2    KLACHT 2.1    De klacht houdt, zakelijk weergegeven, in dat verweerder tuchtrechtelijk verwijtbaar heeft gehandeld als bedoeld in artikel 46 Advocatenwet. Klager verwijt verweerder het volgende: a)     verweerder heeft de belangen van klager niet behartigd, terwijl klager de eigen bijdrage heeft betaald; b)     verweerder heeft gelogen door de RvR te berichten dat klager de eigen bijdrage niet zou hebben betaald. 2.2    De voorzitter zal hierna bij de beoordeling, waar nodig, ingaan op de stellingen en stukken van klager

3    VERWEER 3.1    Verweerder voert verweer tegen de onderdelen van de klacht en betwist dat hij tuchtrechtelijk verwijtbaar heeft gehandeld. Verweerder voert aan dat het niet juist is dat hij geld heeft ontvangen en vervolgens niets heeft gedaan.
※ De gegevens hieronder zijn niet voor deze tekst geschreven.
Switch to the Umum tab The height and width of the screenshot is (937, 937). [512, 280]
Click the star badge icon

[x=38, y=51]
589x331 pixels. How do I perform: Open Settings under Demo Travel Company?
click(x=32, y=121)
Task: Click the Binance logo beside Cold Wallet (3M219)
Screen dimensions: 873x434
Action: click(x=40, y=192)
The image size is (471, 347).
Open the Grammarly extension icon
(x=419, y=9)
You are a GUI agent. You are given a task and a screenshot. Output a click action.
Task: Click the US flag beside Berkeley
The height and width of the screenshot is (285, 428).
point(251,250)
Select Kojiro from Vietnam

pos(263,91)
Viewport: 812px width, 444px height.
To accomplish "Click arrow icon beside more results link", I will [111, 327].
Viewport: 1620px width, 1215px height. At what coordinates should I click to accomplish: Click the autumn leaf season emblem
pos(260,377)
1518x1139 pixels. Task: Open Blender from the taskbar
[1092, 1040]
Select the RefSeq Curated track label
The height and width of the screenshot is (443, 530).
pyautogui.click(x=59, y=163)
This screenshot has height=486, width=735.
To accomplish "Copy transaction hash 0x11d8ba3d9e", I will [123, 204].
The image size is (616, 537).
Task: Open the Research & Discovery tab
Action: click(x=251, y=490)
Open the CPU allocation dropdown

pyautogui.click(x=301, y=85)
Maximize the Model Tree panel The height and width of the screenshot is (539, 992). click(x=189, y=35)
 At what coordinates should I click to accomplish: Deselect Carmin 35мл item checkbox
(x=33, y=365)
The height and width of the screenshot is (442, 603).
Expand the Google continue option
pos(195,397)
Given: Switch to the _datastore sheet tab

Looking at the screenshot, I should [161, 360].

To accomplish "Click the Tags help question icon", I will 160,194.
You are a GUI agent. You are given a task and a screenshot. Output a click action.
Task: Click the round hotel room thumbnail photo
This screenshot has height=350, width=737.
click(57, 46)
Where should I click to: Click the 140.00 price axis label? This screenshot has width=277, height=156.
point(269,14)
Verweerder wijst erop dat hij namens klager de gronden van het hoger beroep bij het CRvB heeft ingediend. Ook wijst verweerder erop dat klager nimmer heeft gereageerd op e-mails waarom hij wilde dat verweerder zijn werkzaamheden zou beëindigen. Volgens verweerder heeft hij om die reden contact gezocht met de RvR en is na overleg met de RvR besloten om klager nog eenmaal te vragen om te reageren. Toen klager ook daar niet op reageerde, heeft verweerder de RvR verzocht om de toevoeging te beëindigen vanwege een vertrouwensbreuk en het niet betalen van de eigen bijdrage. Verweerder erkent dat klager de eigen bijdrage wel had betaald, maar dat die betaling abusievelijk niet goed was geregistreerd. Daarbij wijst verweerder erop dat hij dit heeft rechtgezet in de bezwaarschriftenprocedure bij de RvR en de RvR bericht heeft dat sprake was van een vertrouwensbreuk wat ook een grond is voor het beëindigen van een toevoeging. 3.2    De voorzitter zal hierna, waar nodig, op het verweer ingaan.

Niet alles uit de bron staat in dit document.